Instructions:
1) Answer these questions about the Hugo Awards commentary:
(a) What document requires paper ballots?
(b) Where does the commentator say they argued that the faux pas belongs in the context of CoNZealand's failures?
(c) In the final paragraph, the writer says they were a member of which convention's committee?
2) Print the section of the Hugo Awards commentary that opens with the words "NOT GOOD ENOUGH, said" and ends with "tolerated but rewarded.".

Reading text:
+++

NOT GOOD ENOUGH, said some of the worst abusers of Hugo Admin staff over the years. They twisted the announcement to meet their selfish ends and I had to watch my staff despair that people were yelling at us for a misunderstanding. Because there were concerns about the readability of the ballot (most vote electronically, but paper ballots are required by the WSFS Constitution) and the physical ability of how many people we could fit together in reception and ceremony spaces, we were accused of stifling BIPOC creators. A rich accusation from the white editors/gatekeepers who pride themselves on being performatively abusive, in a social media community where this is not just tolerated but rewarded.

Not. Helpful.

There are a lot of bald statements in this paragraph that needed, but didn’t get a citation: “worst abusers”, “twisted”, “white gatekeepers”, “performatively abusive”. The reality of it is that a) critics responded to the statements as put out by Discon III itself, b) it was both respectful and justified rather than abusive while c) the critics were a mixture of all kinds of fans, rather than some mythical white gatekeepers. In fact, some of the voices arguing the loudest against it where the same fans of colour who had reason to mistrust Worldcon already, what with how CoNZealand treated them last year. As I argued on Twitter, you have to put this faux pas in the context of the failures of CoNZealand to treat its Hugo finalists right. So much went wrong last year that Discon III had promised to do better and then they came out with this? Is it any wonder that people were vocal and public in their criticism?

Speaking of CoNZealand, it turns out that Fozard was involved in that fiasco as well.

If this were the first time The Internet rounded on Worldcon staff, I would be less worried, but it happens over and over. As a member of CoNZealand’s committee, I saw how upset the staff were when numerous Hugo Finalists loudly and publicly proclaimed how upset they were with their programming, did not give CoNZealand a chance to make modifications, and then ran their own programming scheme attaching the convention’s name to it without asking, and finally had the gall to remind everyone at the end that their programming might be eligible for a best related work Hugo Award.

+++

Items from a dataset
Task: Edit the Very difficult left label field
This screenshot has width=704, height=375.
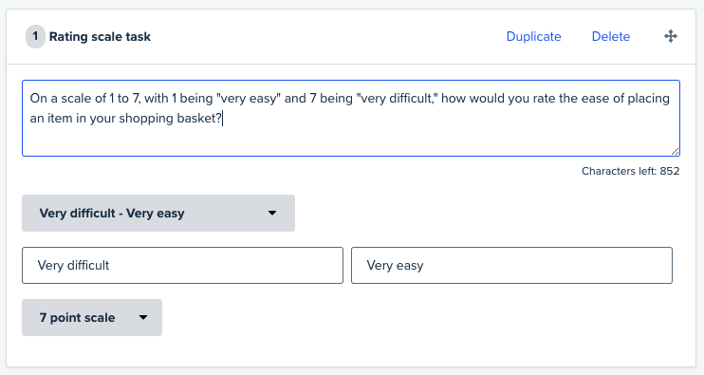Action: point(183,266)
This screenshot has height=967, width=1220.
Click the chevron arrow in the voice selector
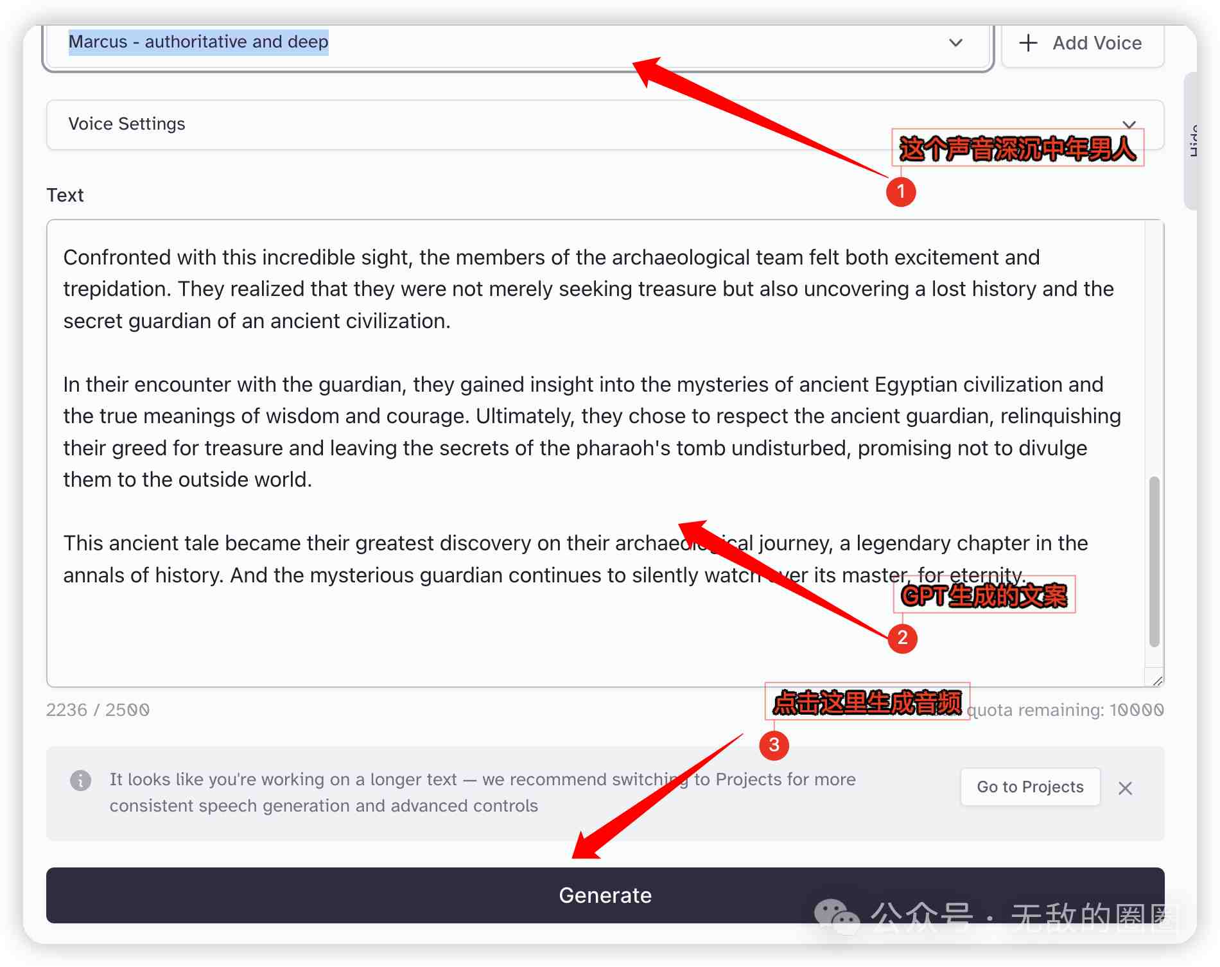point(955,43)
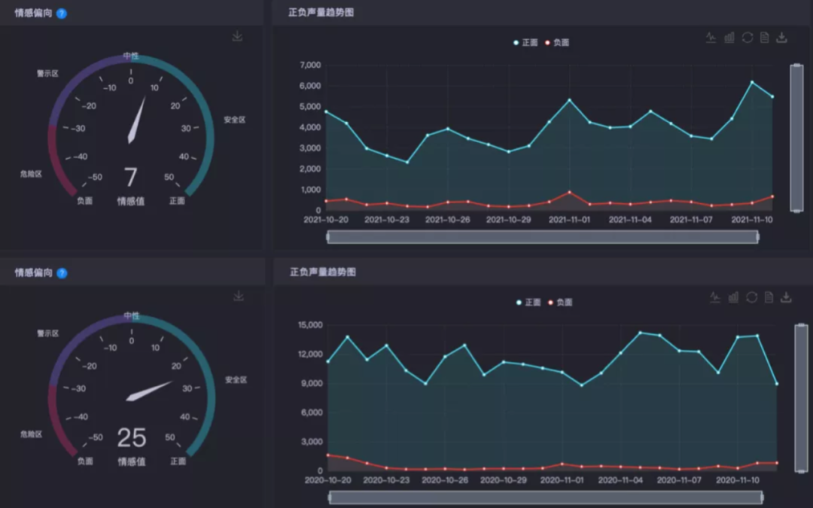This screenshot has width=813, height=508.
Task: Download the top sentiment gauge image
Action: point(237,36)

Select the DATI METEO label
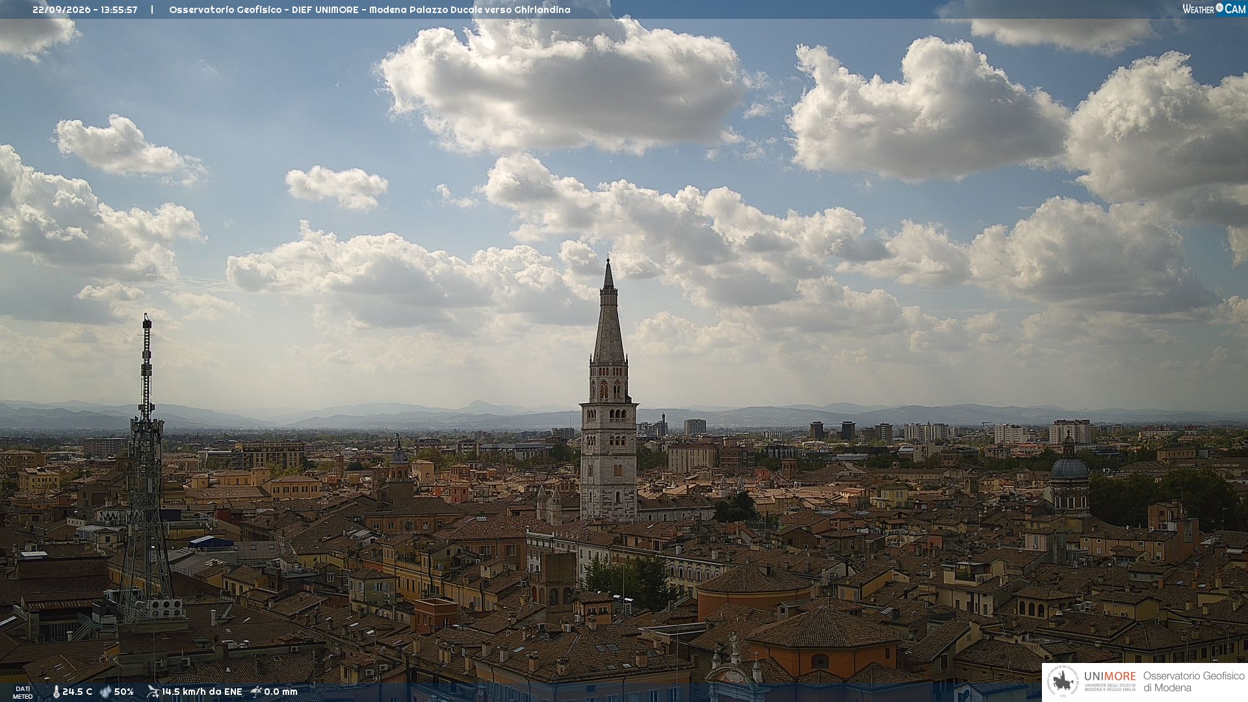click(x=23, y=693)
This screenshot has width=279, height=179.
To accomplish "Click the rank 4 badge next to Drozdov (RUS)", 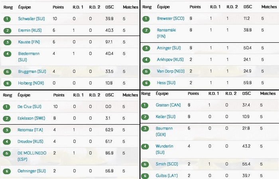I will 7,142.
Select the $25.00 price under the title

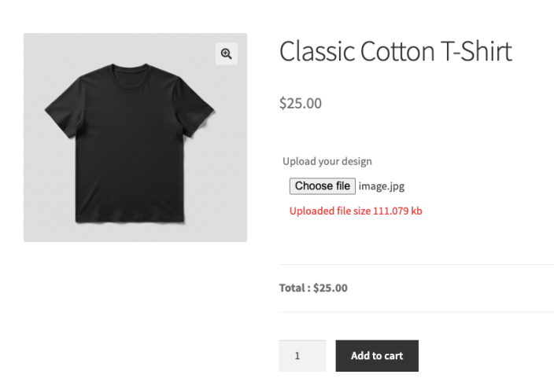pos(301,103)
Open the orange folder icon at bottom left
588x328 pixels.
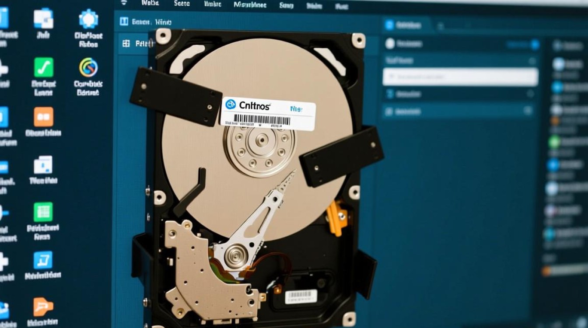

+++

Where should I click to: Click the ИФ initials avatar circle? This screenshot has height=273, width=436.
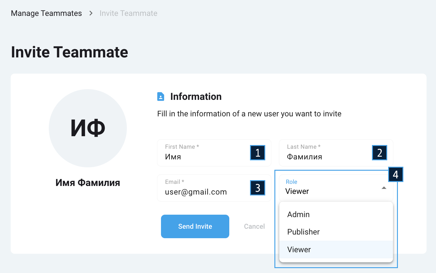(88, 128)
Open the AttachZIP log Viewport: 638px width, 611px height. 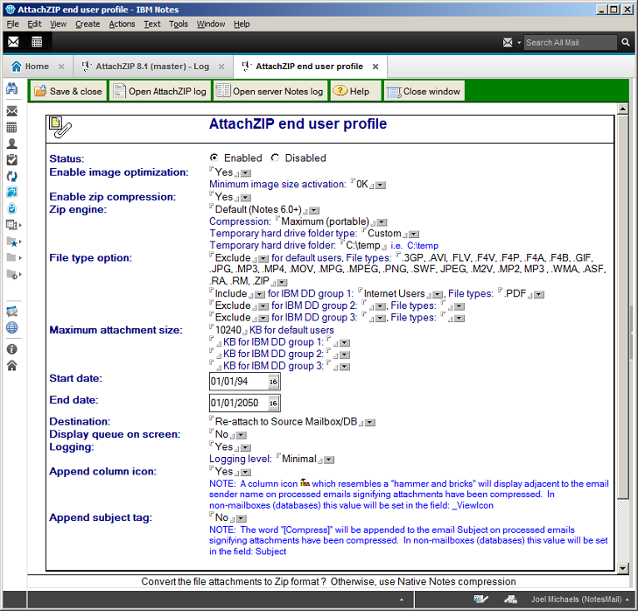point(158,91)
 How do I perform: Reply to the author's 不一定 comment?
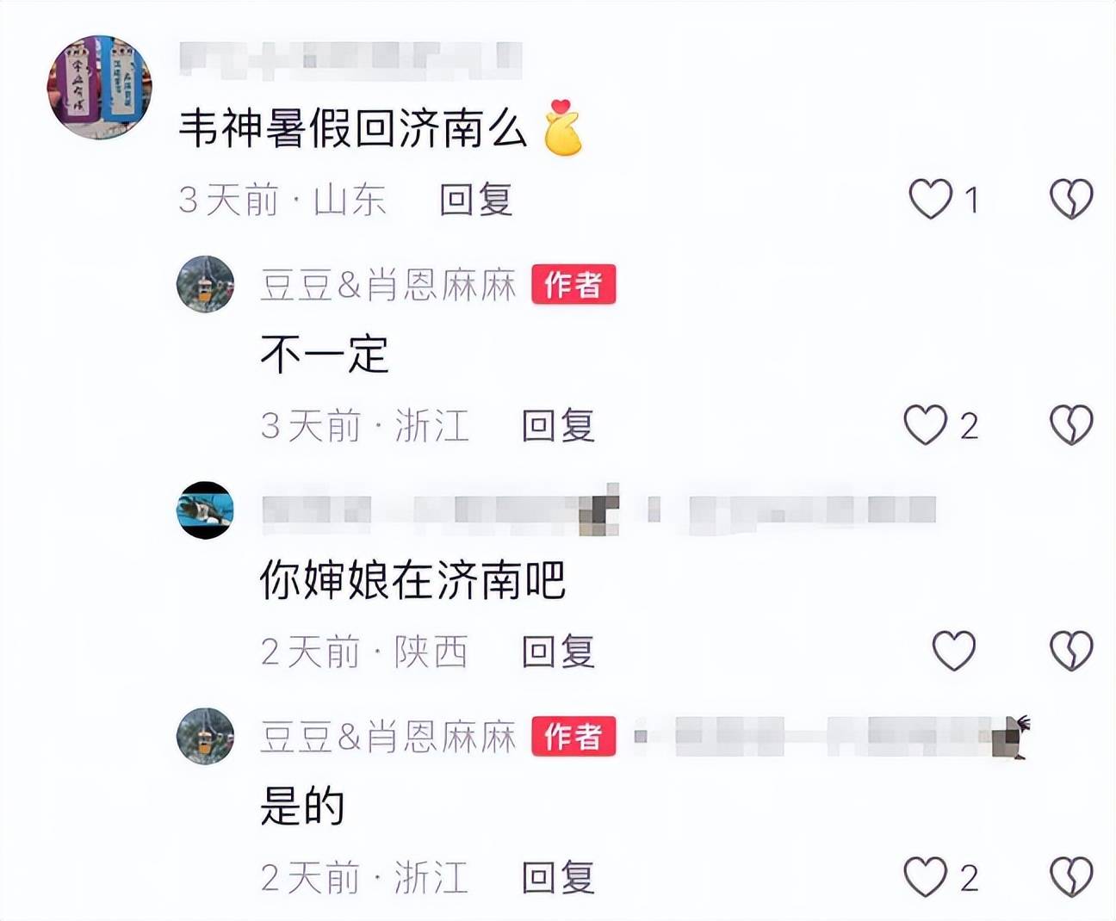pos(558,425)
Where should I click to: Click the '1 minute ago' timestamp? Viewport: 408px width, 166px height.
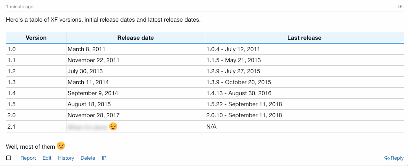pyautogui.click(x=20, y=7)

+++

Per-task answers:
1)
(a) The WSFS Constitution.
(b) On Twitter.
(c) CoNZealand's.

2)
NOT GOOD ENOUGH, said some of the worst abusers of Hugo Admin staff over the years. They twisted the announcement to meet their selfish ends and I had to watch my staff despair that people were yelling at us for a misunderstanding. Because there were concerns about the readability of the ballot (most vote electronically, but paper ballots are required by the WSFS Constitution) and the physical ability of how many people we could fit together in reception and ceremony spaces, we were accused of stifling BIPOC creators. A rich accusation from the white editors/gatekeepers who pride themselves on being performatively abusive, in a social media community where this is not just tolerated but rewarded.